[Source records start]
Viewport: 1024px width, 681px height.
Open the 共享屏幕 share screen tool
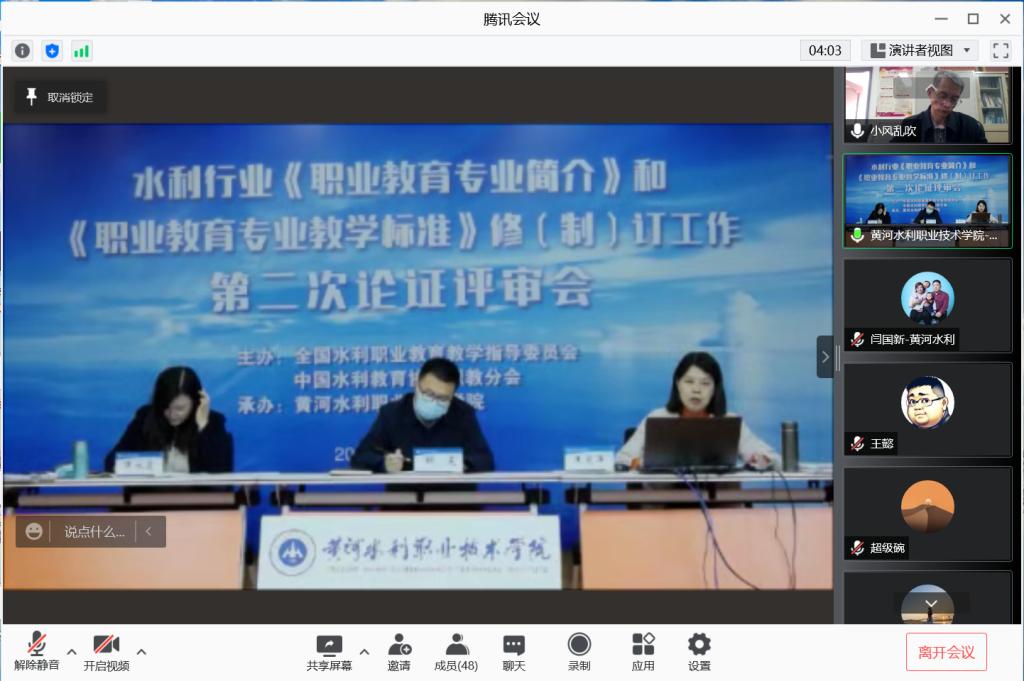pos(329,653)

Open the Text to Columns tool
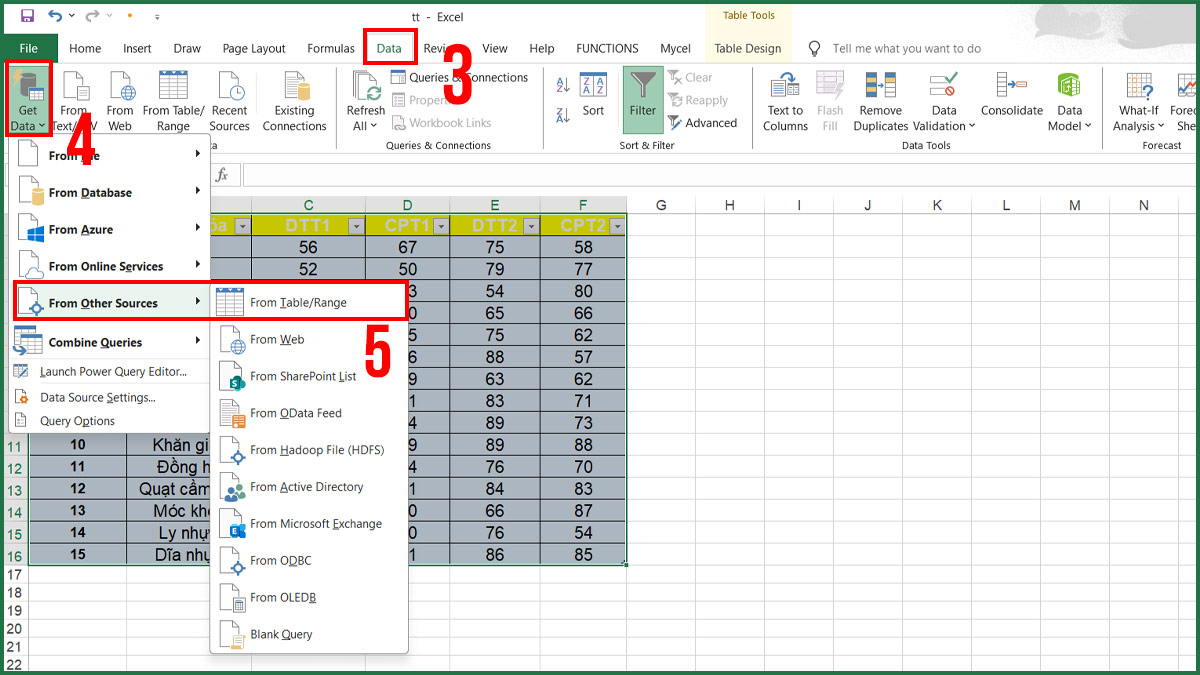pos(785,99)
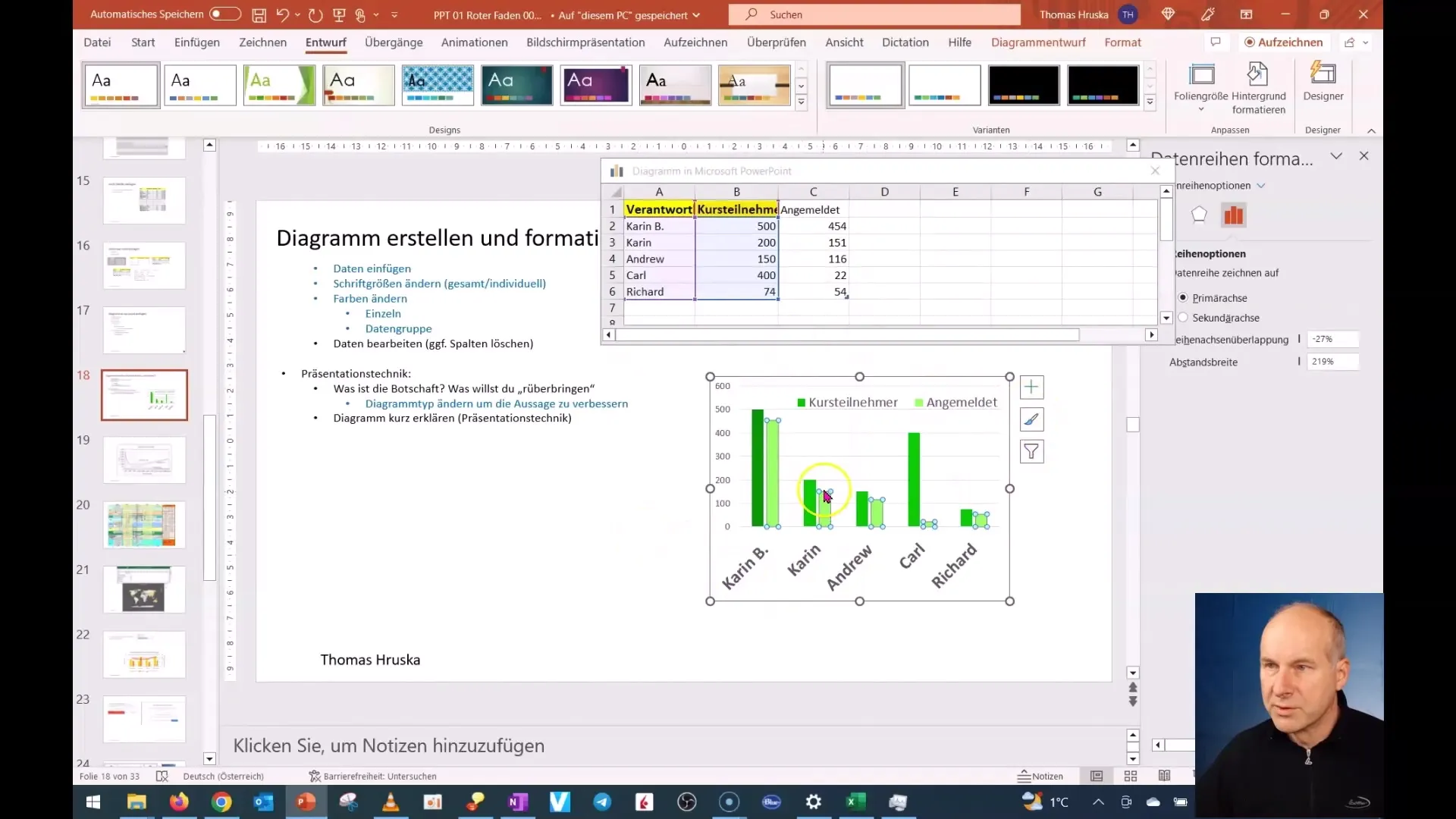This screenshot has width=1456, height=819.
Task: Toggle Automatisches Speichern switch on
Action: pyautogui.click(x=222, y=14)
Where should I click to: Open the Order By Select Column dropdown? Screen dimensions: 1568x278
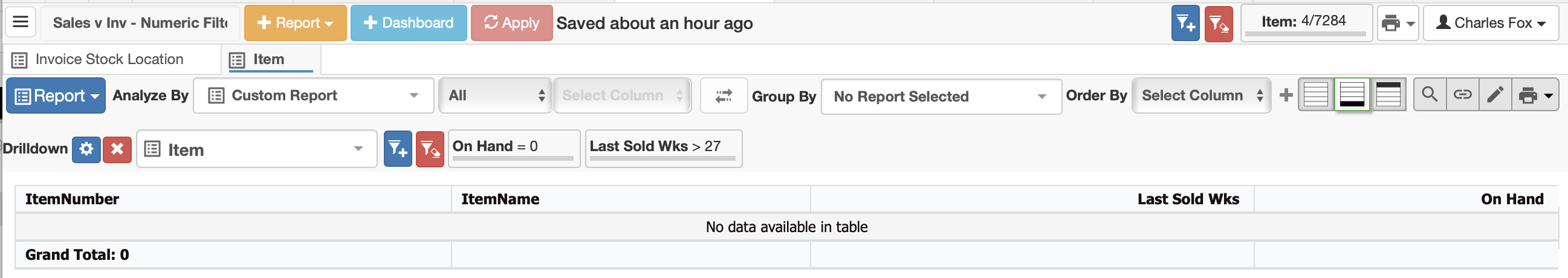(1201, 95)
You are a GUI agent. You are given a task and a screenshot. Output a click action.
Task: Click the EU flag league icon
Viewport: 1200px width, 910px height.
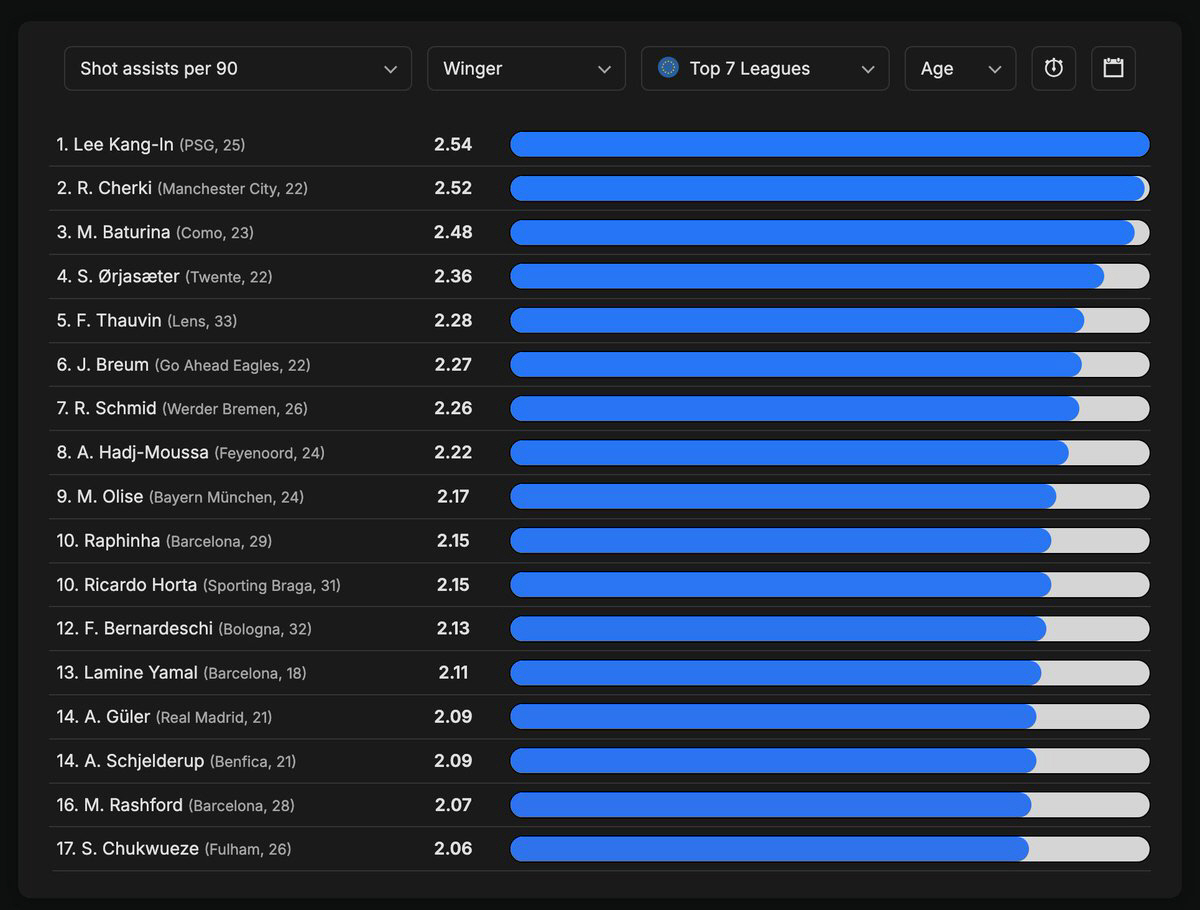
[Source records end]
#### Given exercise
Give all the lines of the records above as a numbered list, leaving out the blank lines and the pictures.

#### Solution for this problem
1. Viewport: 1024px width, 681px height.
2. Open the 共享屏幕 share screen tool
3. pos(329,653)
4. Open the Text to Columns tool
5. pos(785,99)
6. This screenshot has width=1456, height=819.
7. Task: Toggle Automatisches Speichern switch on
8. Action: pyautogui.click(x=222, y=14)
9. Where should I click to: Open the Order By Select Column dropdown? Screen dimensions: 1568x278
10. (1201, 95)
11. You are a GUI agent. You are given a task and a screenshot. Output a click action.
12. Task: Click the EU flag league icon
13. Viewport: 1200px width, 910px height.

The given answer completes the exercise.